Directive: Please recast the items below as a numbered list, starting at the very beginning of the items and stopping after the line that contains "Looking at the screenshot, I should (x=1680, y=52).". Omit blank lines and the pictures.

Input:
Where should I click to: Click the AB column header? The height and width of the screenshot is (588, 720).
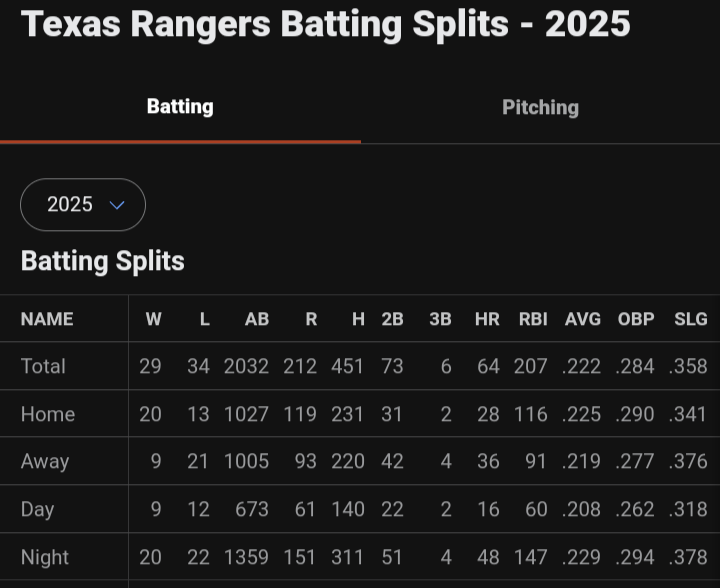(257, 319)
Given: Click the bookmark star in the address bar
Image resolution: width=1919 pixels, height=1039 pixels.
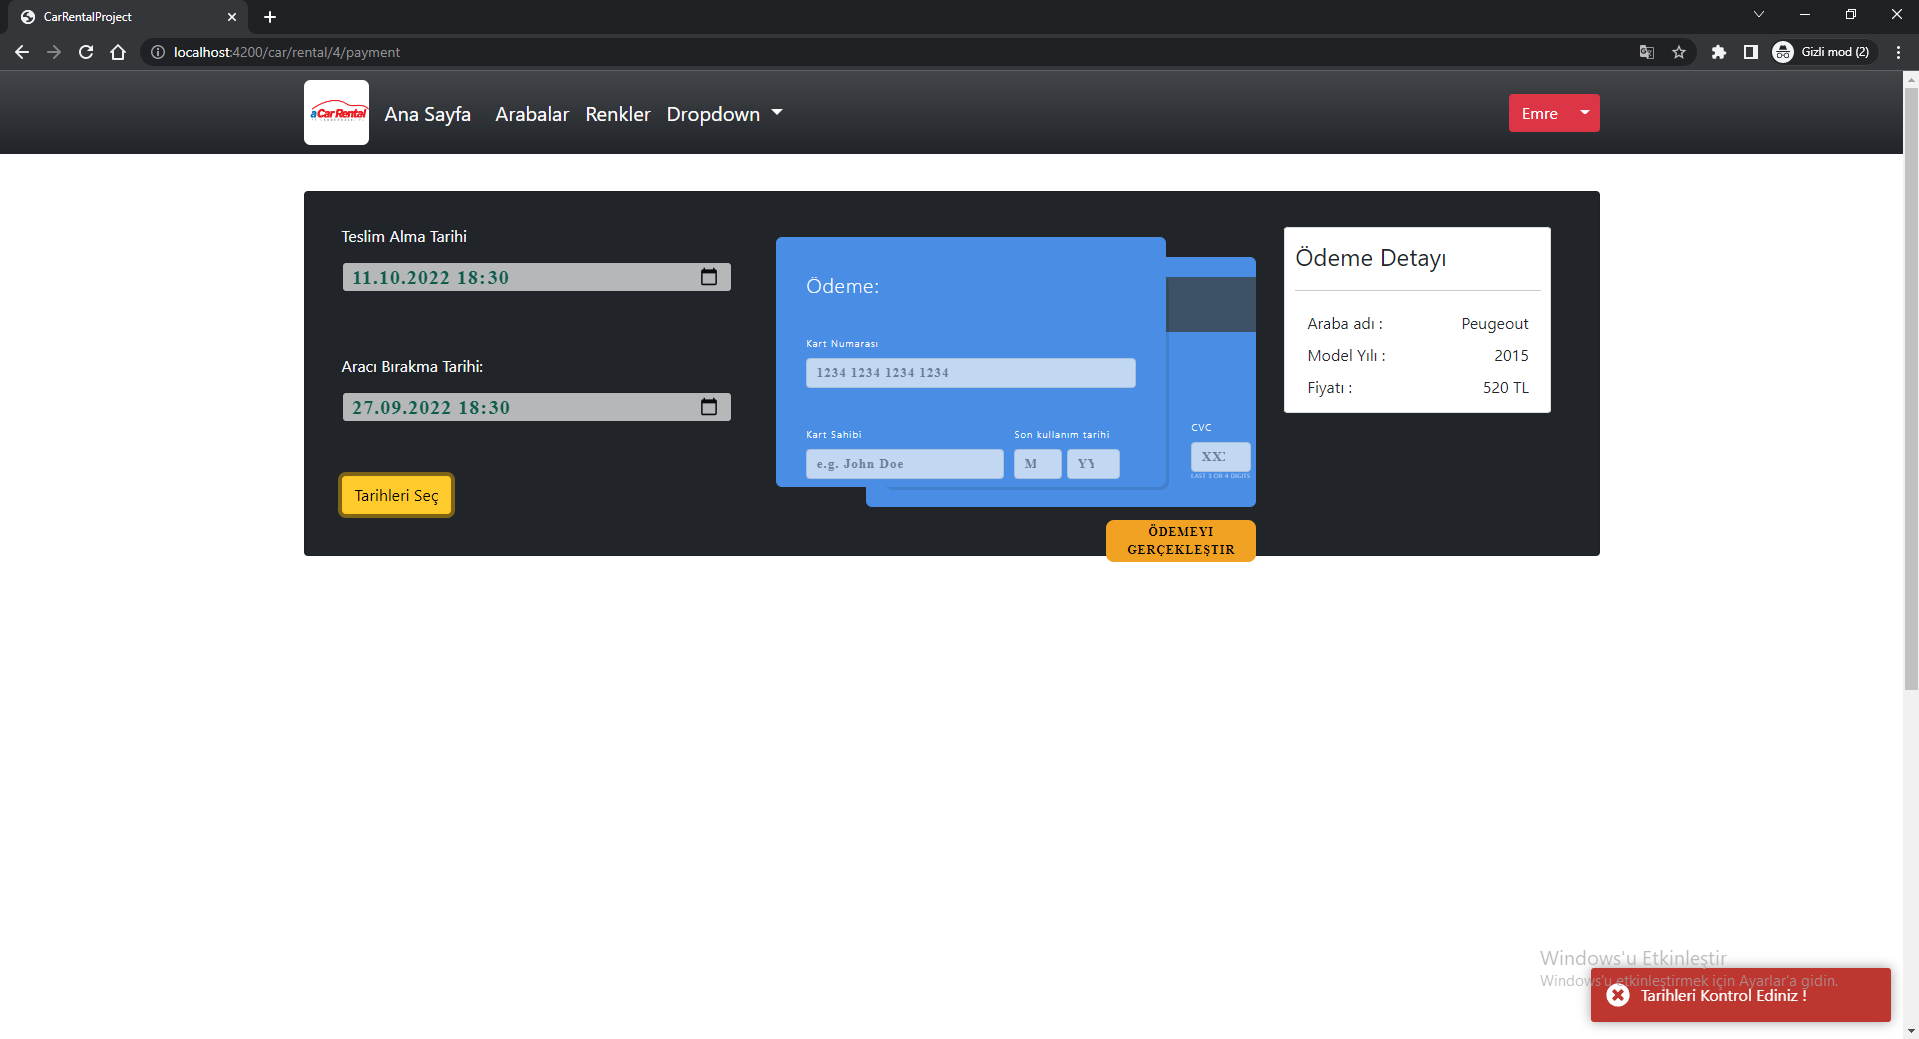Looking at the screenshot, I should (x=1680, y=52).
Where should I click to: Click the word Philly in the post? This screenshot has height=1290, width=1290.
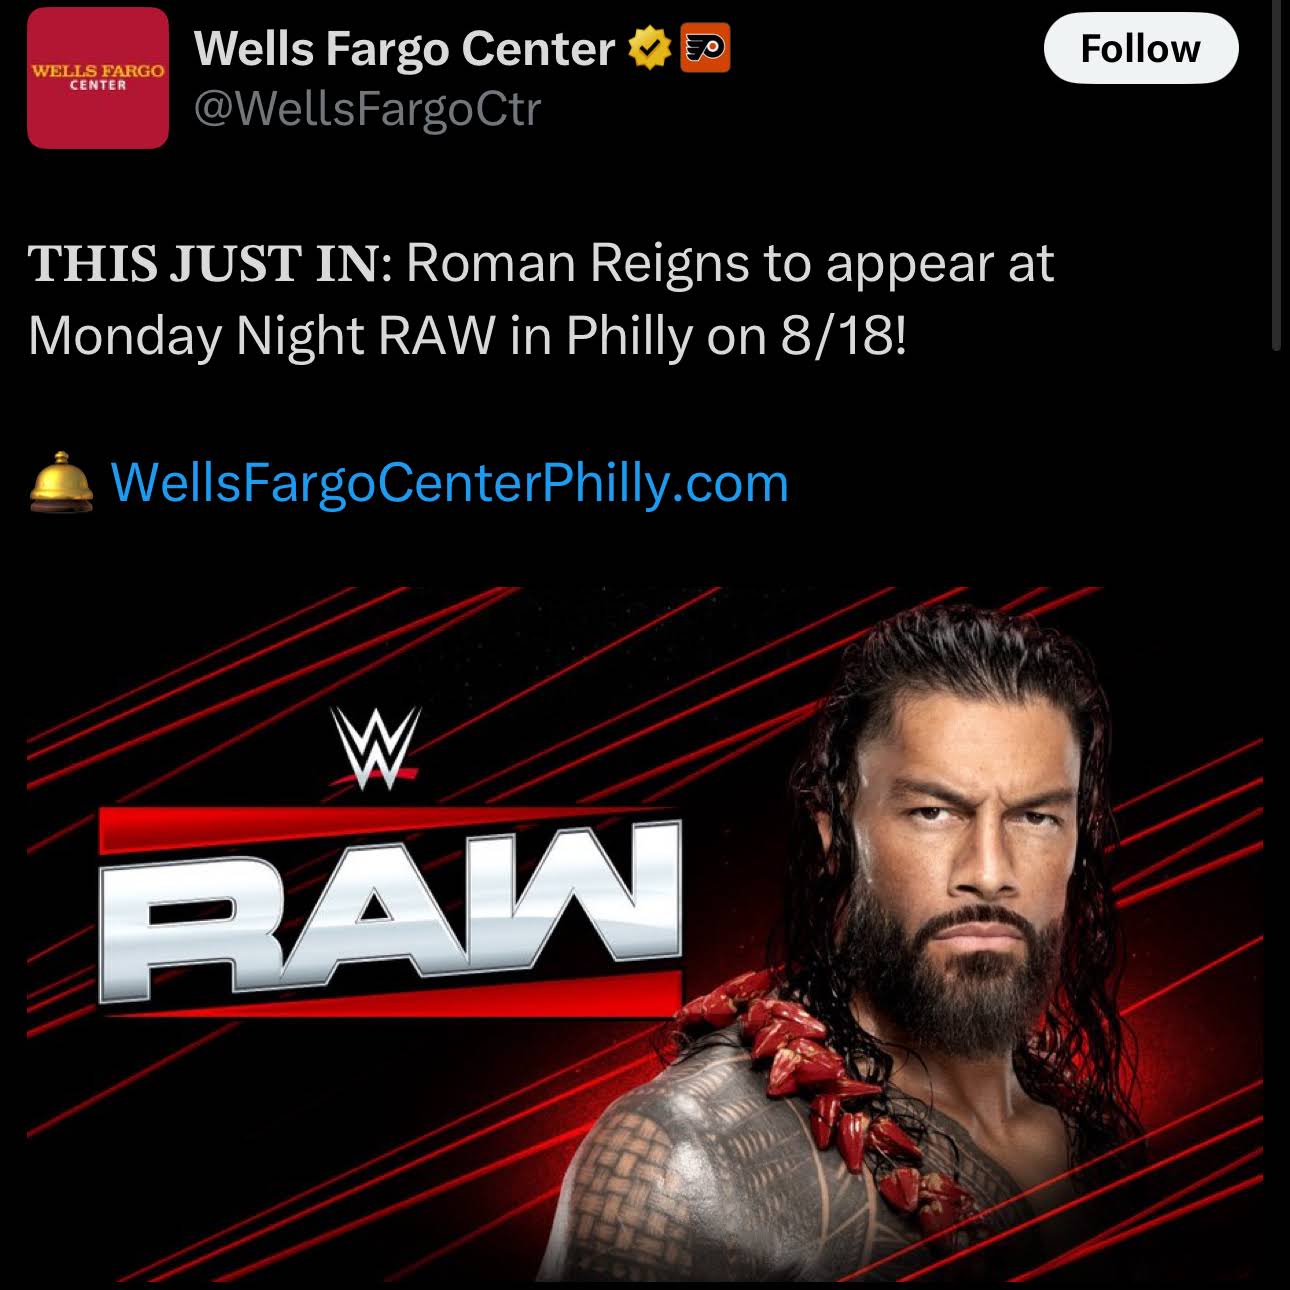[x=628, y=337]
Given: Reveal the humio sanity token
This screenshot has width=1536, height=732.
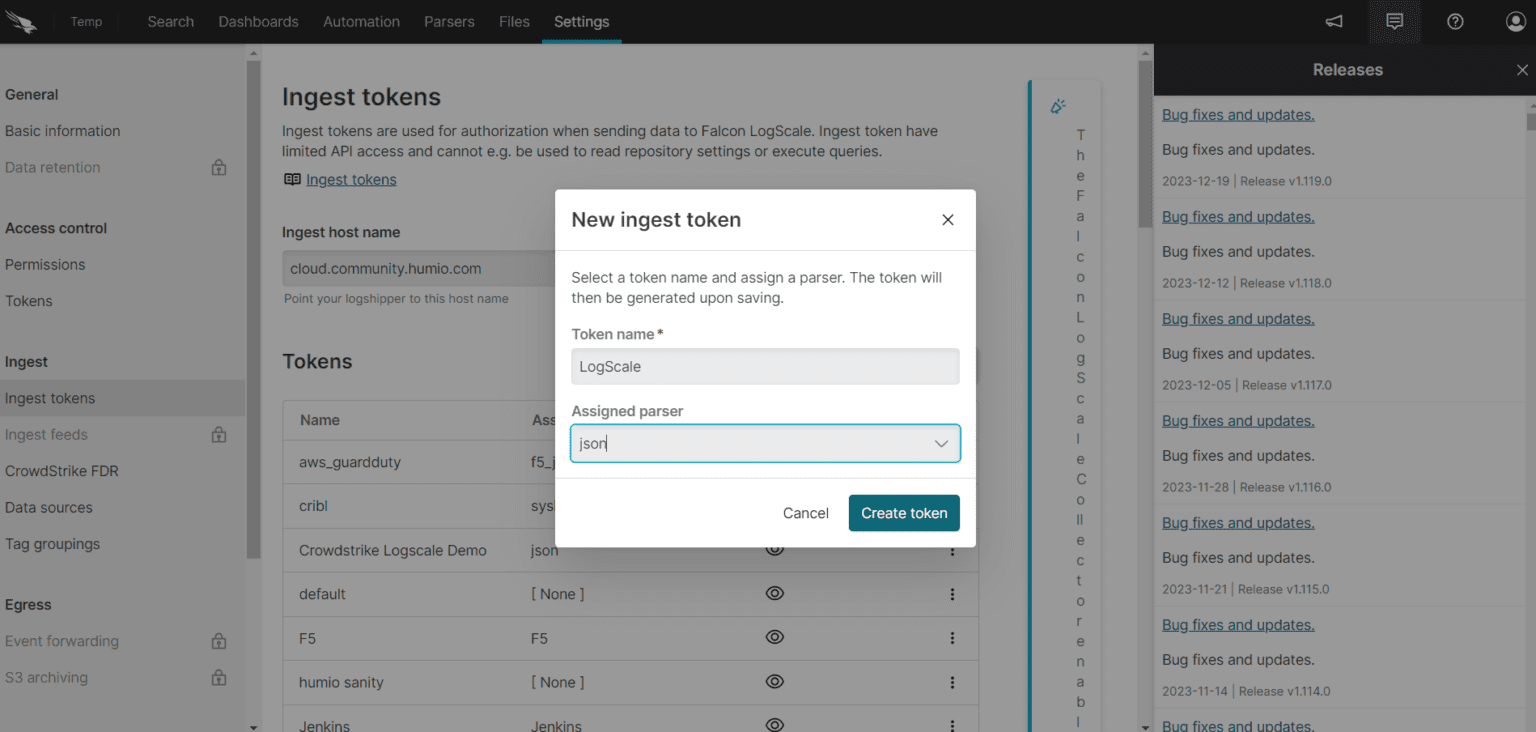Looking at the screenshot, I should click(x=775, y=682).
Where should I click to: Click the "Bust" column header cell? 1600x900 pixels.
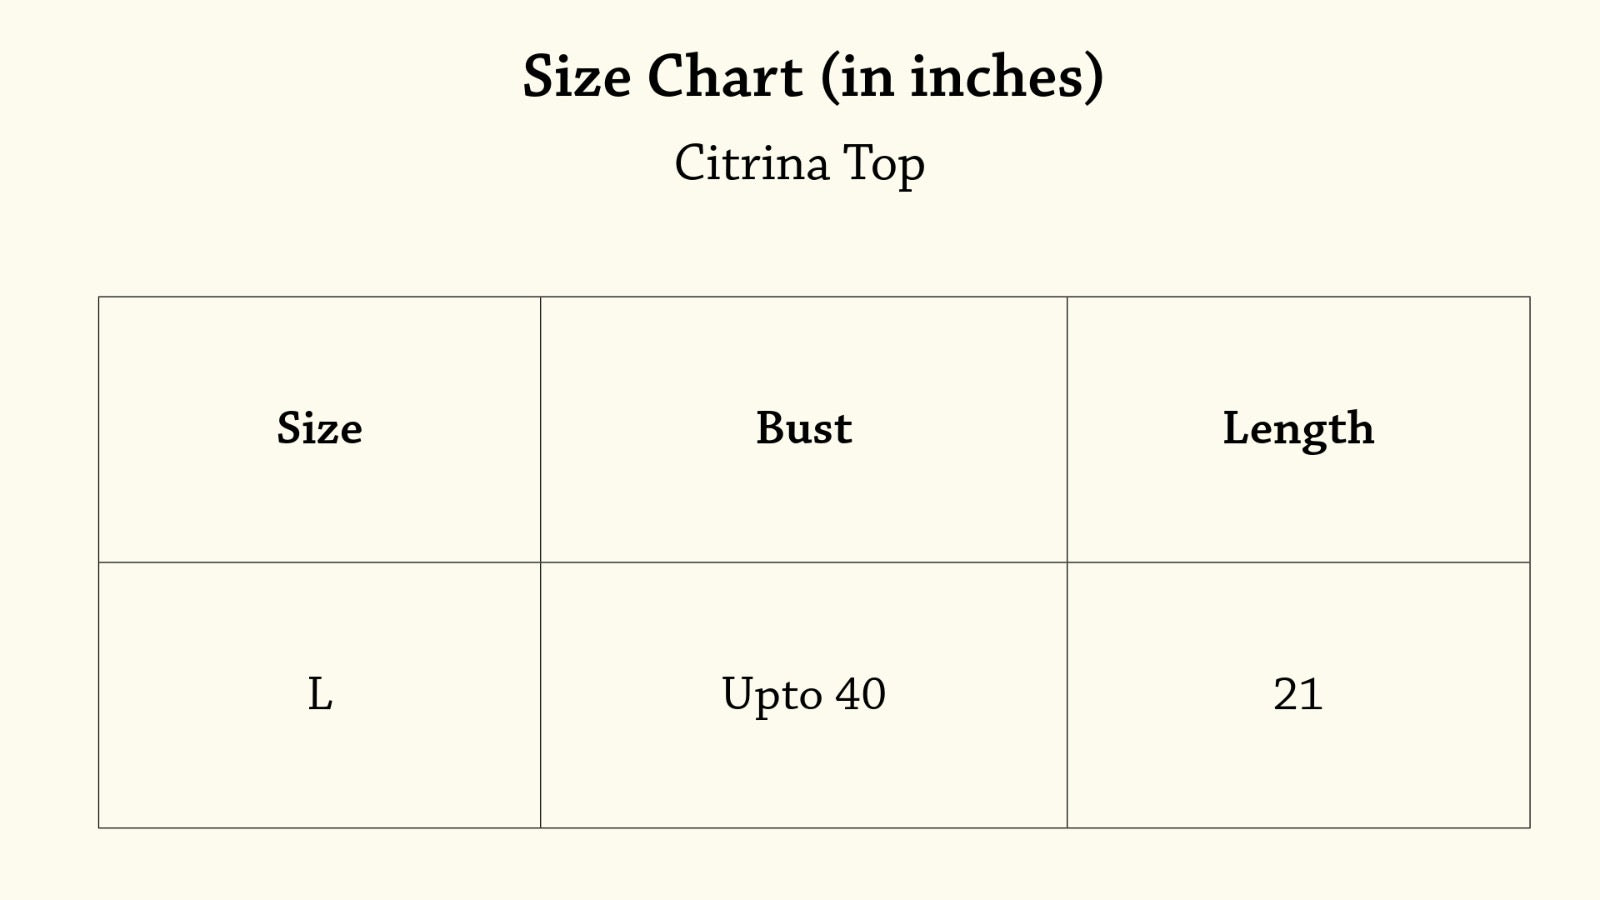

Correct answer:
1. Where should I click to: Click the AB column header? The height and width of the screenshot is (588, 720).
2. (257, 319)
3. Given: Click the bookmark star in the address bar
4. Image resolution: width=1919 pixels, height=1039 pixels.
5. Looking at the screenshot, I should (x=1680, y=52).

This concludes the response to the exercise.